Proteomic profiling reveals the potential mechanisms and regulatory targets of sirtuin 4 in 1-methyl-4-phenyl-1,2,3,6-tetrahydropyridine-induced Parkinson's mouse model.

INTRODUCTION

Parkinson's disease (PD), as a common neurodegenerative disease, currently has no effective therapeutic approaches to delay or stop its progression. There is an urgent need to further define its pathogenesis and develop new therapeutic targets. An increasing number of studies have shown that members of the sirtuin (SIRT) family are differentially involved in neurodegenerative diseases, indicating their potential to serve as targets in therapeutic strategies. Mitochondrial SIRT4 possesses multiple enzymatic activities, such as deacetylase, ADP ribosyltransferase, lipoamidase, and deacylase activities, and exhibits different enzymatic activities and target substrates in different tissues and cells; thus, mitochondrial SIRT4 plays an integral role in regulating metabolism. However, the role and mechanism of SIRT4 in PD are not fully understood. This study aimed to investigate the potential mechanism and possible regulatory targets of SIRT4 in 1-methyl-4-phenyl-1,2,3,6-tetrahydropyridine (MPTP)-induced PD mice.

METHODS

The expression of the SIRT4 protein in the MPTP-induced PD mouse mice or key familial Parkinson disease protein 7 knockout (DJ-1 KO) rat was compared against the control group by western blot assay.
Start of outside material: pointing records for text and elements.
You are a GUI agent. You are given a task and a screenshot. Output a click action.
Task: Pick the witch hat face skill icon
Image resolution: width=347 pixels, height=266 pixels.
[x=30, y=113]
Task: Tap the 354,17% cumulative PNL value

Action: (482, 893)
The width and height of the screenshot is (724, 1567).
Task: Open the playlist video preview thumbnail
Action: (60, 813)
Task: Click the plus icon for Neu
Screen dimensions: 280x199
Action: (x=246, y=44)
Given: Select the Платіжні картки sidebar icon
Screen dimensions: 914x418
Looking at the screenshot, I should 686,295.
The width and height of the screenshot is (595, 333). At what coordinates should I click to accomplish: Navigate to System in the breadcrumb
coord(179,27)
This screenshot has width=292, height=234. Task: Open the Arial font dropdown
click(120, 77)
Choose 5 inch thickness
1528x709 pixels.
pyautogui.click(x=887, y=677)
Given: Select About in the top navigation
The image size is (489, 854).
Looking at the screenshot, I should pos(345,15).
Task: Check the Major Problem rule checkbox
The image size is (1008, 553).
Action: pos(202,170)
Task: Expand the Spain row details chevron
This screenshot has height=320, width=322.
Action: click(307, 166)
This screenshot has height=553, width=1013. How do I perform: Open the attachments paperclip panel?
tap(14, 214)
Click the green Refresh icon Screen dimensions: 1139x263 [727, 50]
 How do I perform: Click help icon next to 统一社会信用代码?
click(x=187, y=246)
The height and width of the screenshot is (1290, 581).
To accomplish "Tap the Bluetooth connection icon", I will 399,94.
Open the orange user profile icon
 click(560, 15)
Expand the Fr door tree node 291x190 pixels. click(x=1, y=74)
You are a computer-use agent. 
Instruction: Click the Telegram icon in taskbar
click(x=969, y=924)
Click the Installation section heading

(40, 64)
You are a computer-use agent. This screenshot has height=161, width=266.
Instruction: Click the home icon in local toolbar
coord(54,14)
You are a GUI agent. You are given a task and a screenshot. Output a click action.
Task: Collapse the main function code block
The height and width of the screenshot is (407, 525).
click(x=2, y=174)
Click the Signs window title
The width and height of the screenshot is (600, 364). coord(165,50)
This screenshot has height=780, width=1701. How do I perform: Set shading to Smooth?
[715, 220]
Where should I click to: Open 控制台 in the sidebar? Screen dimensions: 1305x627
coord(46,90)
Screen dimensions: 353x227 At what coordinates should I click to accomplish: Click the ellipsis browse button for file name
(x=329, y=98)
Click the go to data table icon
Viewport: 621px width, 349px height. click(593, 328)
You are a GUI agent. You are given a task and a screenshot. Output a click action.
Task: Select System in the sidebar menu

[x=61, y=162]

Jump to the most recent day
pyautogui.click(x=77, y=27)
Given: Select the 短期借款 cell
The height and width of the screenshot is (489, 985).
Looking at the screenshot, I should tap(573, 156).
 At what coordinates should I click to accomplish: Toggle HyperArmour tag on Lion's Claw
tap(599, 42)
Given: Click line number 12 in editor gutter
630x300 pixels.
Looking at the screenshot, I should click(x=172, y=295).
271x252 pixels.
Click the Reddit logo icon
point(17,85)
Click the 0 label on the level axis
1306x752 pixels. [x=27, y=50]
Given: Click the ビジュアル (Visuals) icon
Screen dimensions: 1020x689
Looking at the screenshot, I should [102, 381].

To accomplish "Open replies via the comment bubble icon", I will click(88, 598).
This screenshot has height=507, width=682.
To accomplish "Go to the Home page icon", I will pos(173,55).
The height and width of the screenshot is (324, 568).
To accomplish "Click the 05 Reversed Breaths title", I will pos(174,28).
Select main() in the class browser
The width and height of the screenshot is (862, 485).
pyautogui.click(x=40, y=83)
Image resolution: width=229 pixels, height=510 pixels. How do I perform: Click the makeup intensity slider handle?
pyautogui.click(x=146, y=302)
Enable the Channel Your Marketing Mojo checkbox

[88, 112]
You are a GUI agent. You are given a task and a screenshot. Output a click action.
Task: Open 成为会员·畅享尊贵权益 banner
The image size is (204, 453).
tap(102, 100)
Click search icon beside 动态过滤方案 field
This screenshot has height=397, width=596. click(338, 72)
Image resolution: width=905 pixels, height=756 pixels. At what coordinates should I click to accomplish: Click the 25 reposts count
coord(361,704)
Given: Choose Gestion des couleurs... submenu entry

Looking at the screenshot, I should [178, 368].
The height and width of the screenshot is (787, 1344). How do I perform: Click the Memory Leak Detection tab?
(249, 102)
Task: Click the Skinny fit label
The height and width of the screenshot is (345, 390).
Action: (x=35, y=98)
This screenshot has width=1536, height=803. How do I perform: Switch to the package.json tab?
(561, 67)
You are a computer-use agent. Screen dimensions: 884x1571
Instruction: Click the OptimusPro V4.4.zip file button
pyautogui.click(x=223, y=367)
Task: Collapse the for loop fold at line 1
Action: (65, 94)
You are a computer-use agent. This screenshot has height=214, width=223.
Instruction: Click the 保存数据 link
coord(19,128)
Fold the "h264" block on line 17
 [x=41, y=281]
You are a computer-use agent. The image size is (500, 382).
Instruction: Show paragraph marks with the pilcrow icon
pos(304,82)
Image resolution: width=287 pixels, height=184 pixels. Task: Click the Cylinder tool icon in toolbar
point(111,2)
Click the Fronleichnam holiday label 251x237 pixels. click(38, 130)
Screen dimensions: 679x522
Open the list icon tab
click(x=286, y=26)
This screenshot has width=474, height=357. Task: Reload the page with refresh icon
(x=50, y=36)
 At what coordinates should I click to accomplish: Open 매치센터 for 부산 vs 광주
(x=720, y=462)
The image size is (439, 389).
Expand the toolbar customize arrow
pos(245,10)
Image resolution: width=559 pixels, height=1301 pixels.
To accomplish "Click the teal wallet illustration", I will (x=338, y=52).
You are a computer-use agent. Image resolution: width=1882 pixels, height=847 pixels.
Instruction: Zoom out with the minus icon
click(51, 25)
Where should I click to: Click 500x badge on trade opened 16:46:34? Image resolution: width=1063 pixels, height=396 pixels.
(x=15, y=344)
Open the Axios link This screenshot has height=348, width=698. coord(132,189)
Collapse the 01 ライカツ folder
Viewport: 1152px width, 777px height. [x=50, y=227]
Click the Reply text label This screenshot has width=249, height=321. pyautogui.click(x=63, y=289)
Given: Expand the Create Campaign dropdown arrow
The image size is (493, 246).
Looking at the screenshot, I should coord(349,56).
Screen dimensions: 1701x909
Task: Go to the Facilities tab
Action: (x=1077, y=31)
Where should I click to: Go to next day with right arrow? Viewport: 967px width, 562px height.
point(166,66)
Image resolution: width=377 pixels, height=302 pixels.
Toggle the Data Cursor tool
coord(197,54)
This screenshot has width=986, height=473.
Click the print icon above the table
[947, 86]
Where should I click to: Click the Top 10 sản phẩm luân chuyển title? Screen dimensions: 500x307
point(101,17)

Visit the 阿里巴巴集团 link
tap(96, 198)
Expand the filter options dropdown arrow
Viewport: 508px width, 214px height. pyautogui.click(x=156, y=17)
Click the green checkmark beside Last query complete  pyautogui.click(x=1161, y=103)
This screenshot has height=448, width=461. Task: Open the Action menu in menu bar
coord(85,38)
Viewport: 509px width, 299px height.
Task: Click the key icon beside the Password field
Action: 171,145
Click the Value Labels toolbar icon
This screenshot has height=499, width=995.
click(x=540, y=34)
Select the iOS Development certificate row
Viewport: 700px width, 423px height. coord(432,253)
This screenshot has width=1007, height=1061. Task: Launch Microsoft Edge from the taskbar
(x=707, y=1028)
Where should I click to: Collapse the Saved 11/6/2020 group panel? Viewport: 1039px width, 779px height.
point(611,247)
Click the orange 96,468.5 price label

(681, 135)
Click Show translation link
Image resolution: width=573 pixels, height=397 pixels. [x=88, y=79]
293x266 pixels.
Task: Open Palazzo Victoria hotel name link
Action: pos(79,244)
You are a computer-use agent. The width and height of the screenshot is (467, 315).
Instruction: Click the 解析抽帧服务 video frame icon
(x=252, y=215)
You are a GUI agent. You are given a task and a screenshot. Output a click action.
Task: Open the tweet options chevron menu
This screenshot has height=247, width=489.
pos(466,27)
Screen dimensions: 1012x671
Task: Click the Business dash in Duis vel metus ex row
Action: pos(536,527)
Afterwards, quantitative proteomics and bioinformatics analyses were performed to identify altered proteins in the vitro model and reveal the possible functional role of SIRT4. The most promising molecular target of SIRT4 were screened and validated by viral transfection, western blot assay and reverse transcription quantitative PCR (RT-qPCR) assays.

RESULTS

The expression of the SIRT4 protein was found to be altered both in the MPTP-induced PD mouse mice and DJ-1KO rats. Following the viral transfection of SIRT4, a quantitative proteomics analysis identified 5,094 altered proteins in the vitro model, including 213 significantly upregulated proteins and 222 significantly downregulated proteins. The results from bioinformatics analyses indicated that SIRT4 mainly affected the ribosomal pathway, propionate metabolism pathway, peroxisome proliferator-activated receptor (PPAR) signaling pathway and peroxisome pathway in cells, and we screened 25 potential molecular targets. Finally, only fatty acid binding protein 4 (FABP4) in the PPAR signaling pathway was regulated by SIRT4 among the 25 molecules. Importantly, the alterations in FABP4 and PPARγ were verified in the MPTP-induced PD mouse model.

DISCUSSION

Our results indicated that FABP4 in the PPAR signaling pathway is the most promising molecular target of SIRT4 in an MPTP-induced mouse model and revealed the possible functional role of SIRT4. This study provides a reference for future drug development and mechanism research with SIRT4 as a target or biomarker.